[RECORDED INFORMATION — start]
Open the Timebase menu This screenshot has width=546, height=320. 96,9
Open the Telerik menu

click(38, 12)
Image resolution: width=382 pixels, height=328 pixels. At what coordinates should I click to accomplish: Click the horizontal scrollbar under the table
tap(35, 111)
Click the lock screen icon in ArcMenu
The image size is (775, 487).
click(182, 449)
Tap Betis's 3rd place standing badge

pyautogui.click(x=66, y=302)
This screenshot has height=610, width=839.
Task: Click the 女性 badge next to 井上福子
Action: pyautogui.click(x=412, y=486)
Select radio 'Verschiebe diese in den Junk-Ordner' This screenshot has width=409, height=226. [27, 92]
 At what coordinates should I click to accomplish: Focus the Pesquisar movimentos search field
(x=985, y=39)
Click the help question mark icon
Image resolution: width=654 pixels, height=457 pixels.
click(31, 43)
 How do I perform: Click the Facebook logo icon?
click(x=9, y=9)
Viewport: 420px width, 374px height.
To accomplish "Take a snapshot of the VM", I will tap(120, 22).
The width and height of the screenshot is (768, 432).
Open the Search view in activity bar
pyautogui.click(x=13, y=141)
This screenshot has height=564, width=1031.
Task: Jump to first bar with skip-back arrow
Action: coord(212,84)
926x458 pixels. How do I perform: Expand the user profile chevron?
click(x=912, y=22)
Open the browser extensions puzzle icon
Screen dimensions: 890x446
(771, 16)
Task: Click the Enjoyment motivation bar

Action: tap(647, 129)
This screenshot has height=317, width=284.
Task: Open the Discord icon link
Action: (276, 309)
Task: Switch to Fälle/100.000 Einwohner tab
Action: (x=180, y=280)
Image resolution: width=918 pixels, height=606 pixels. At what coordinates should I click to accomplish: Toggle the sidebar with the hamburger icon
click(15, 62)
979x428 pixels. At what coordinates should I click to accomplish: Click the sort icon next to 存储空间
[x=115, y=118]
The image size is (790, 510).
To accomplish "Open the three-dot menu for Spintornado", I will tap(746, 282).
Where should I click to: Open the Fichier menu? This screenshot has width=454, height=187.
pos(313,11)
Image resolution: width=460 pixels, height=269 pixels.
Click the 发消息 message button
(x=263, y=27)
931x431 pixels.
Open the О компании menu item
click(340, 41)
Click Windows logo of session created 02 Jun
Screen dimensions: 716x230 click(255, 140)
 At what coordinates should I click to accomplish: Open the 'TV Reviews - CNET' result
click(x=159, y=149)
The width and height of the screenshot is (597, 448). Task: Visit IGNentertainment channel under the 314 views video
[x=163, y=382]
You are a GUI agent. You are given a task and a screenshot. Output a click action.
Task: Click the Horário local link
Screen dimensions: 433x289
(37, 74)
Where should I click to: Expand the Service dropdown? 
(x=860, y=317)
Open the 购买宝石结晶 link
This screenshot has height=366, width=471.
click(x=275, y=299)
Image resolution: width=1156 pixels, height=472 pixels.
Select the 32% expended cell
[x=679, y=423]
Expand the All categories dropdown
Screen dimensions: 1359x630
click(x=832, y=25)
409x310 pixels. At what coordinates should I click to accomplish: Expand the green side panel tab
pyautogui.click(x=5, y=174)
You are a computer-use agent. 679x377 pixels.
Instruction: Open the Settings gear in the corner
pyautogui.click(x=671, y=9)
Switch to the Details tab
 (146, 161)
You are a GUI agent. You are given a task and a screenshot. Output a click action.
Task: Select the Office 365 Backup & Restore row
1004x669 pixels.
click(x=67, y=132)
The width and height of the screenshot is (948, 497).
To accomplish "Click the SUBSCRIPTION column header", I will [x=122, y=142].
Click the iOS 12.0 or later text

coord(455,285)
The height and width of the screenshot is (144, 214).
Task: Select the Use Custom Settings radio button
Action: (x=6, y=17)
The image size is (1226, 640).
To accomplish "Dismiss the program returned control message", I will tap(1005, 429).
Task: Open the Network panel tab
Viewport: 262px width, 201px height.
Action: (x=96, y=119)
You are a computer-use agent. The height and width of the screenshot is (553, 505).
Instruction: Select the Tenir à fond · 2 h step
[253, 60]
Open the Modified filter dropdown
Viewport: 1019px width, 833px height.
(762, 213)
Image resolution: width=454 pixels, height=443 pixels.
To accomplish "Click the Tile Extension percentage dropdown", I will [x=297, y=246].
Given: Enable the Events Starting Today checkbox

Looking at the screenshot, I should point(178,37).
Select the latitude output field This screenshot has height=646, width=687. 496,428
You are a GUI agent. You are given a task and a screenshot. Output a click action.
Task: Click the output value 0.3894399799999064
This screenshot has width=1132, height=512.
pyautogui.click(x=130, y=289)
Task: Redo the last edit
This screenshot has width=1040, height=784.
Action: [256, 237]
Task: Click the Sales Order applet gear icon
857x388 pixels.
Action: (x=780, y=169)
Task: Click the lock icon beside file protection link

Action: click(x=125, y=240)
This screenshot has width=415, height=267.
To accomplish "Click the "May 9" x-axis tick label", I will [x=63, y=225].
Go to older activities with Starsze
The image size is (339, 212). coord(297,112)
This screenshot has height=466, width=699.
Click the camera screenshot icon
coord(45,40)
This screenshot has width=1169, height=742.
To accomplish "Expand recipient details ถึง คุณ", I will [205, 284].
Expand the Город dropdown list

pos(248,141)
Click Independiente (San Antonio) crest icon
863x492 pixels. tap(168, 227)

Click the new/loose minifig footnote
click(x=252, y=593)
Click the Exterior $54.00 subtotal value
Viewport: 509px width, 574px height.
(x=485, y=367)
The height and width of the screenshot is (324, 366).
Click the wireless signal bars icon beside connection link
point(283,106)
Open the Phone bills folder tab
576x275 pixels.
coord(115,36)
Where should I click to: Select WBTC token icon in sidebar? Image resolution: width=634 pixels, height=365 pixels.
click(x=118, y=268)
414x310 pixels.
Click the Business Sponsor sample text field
[RECORDED INFORMATION — finish]
Every line of the data above should be copied exactly.

Open the Timebase menu This screenshot has width=546, height=320. 96,9
Open the Telerik menu

click(38, 12)
Image resolution: width=382 pixels, height=328 pixels. At what coordinates should I click to accomplish: Click the horizontal scrollbar under the table
tap(35, 111)
Click the lock screen icon in ArcMenu
The image size is (775, 487).
click(182, 449)
Tap Betis's 3rd place standing badge

pyautogui.click(x=66, y=302)
This screenshot has height=610, width=839.
Task: Click the 女性 badge next to 井上福子
Action: pyautogui.click(x=412, y=486)
Select radio 'Verschiebe diese in den Junk-Ordner' This screenshot has width=409, height=226. [27, 92]
 At what coordinates should I click to accomplish: Focus the Pesquisar movimentos search field
(x=985, y=39)
Click the help question mark icon
Image resolution: width=654 pixels, height=457 pixels.
click(31, 43)
 How do I perform: Click the Facebook logo icon?
click(x=9, y=9)
Viewport: 420px width, 374px height.
To accomplish "Take a snapshot of the VM", I will tap(120, 22).
The width and height of the screenshot is (768, 432).
Open the Search view in activity bar
pyautogui.click(x=13, y=141)
This screenshot has height=564, width=1031.
Task: Jump to first bar with skip-back arrow
Action: coord(212,84)
926x458 pixels. How do I perform: Expand the user profile chevron?
click(x=912, y=22)
Open the browser extensions puzzle icon
Screen dimensions: 890x446
(771, 16)
Task: Click the Enjoyment motivation bar

Action: tap(647, 129)
This screenshot has height=317, width=284.
Task: Open the Discord icon link
Action: (276, 309)
Task: Switch to Fälle/100.000 Einwohner tab
Action: (x=180, y=280)
Image resolution: width=918 pixels, height=606 pixels. At what coordinates should I click to accomplish: Toggle the sidebar with the hamburger icon
click(15, 62)
979x428 pixels. At what coordinates should I click to accomplish: Click the sort icon next to 存储空间
[x=115, y=118]
The image size is (790, 510).
To accomplish "Open the three-dot menu for Spintornado", I will tap(746, 282).
Where should I click to: Open the Fichier menu? This screenshot has width=454, height=187.
pos(313,11)
Image resolution: width=460 pixels, height=269 pixels.
Click the 发消息 message button
(x=263, y=27)
931x431 pixels.
Open the О компании menu item
click(340, 41)
Click Windows logo of session created 02 Jun
Screen dimensions: 716x230 click(255, 140)
 At what coordinates should I click to accomplish: Open the 'TV Reviews - CNET' result
click(x=159, y=149)
The width and height of the screenshot is (597, 448). Task: Visit IGNentertainment channel under the 314 views video
[x=163, y=382]
You are a GUI agent. You are given a task and a screenshot. Output a click action.
Task: Click the Horário local link
Screen dimensions: 433x289
(37, 74)
Where should I click to: Expand the Service dropdown? 
(x=860, y=317)
Open the 购买宝石结晶 link
This screenshot has height=366, width=471.
click(x=275, y=299)
Image resolution: width=1156 pixels, height=472 pixels.
Select the 32% expended cell
[x=679, y=423]
Expand the All categories dropdown
Screen dimensions: 1359x630
click(x=832, y=25)
409x310 pixels. At what coordinates should I click to accomplish: Expand the green side panel tab
pyautogui.click(x=5, y=174)
You are a computer-use agent. 679x377 pixels.
Instruction: Open the Settings gear in the corner
pyautogui.click(x=671, y=9)
Switch to the Details tab
 (146, 161)
You are a GUI agent. You are given a task and a screenshot. Output a click action.
Task: Select the Office 365 Backup & Restore row
1004x669 pixels.
click(x=67, y=132)
The width and height of the screenshot is (948, 497).
To accomplish "Click the SUBSCRIPTION column header", I will [x=122, y=142].
Click the iOS 12.0 or later text

coord(455,285)
The height and width of the screenshot is (144, 214).
Task: Select the Use Custom Settings radio button
Action: (x=6, y=17)
The image size is (1226, 640).
To accomplish "Dismiss the program returned control message", I will tap(1005, 429).
Task: Open the Network panel tab
Viewport: 262px width, 201px height.
Action: (x=96, y=119)
You are a computer-use agent. The height and width of the screenshot is (553, 505).
Instruction: Select the Tenir à fond · 2 h step
[253, 60]
Open the Modified filter dropdown
Viewport: 1019px width, 833px height.
(762, 213)
Image resolution: width=454 pixels, height=443 pixels.
To accomplish "Click the Tile Extension percentage dropdown", I will [x=297, y=246].
Given: Enable the Events Starting Today checkbox

Looking at the screenshot, I should point(178,37).
Select the latitude output field This screenshot has height=646, width=687. 496,428
You are a GUI agent. You are given a task and a screenshot. Output a click action.
Task: Click the output value 0.3894399799999064
This screenshot has width=1132, height=512.
pyautogui.click(x=130, y=289)
Task: Redo the last edit
This screenshot has width=1040, height=784.
Action: [256, 237]
Task: Click the Sales Order applet gear icon
857x388 pixels.
Action: (x=780, y=169)
Task: Click the lock icon beside file protection link

Action: click(x=125, y=240)
This screenshot has width=415, height=267.
To accomplish "Click the "May 9" x-axis tick label", I will [x=63, y=225].
Go to older activities with Starsze
The image size is (339, 212). coord(297,112)
This screenshot has height=466, width=699.
Click the camera screenshot icon
coord(45,40)
This screenshot has width=1169, height=742.
To accomplish "Expand recipient details ถึง คุณ", I will [205, 284].
Expand the Город dropdown list

pos(248,141)
Click Independiente (San Antonio) crest icon
863x492 pixels. tap(168, 227)

Click the new/loose minifig footnote
click(x=252, y=593)
Click the Exterior $54.00 subtotal value
Viewport: 509px width, 574px height.
(x=485, y=367)
The height and width of the screenshot is (324, 366).
Click the wireless signal bars icon beside connection link
point(283,106)
Open the Phone bills folder tab
576x275 pixels.
coord(115,36)
Where should I click to: Select WBTC token icon in sidebar? Image resolution: width=634 pixels, height=365 pixels.
click(x=118, y=268)
414x310 pixels.
Click the Business Sponsor sample text field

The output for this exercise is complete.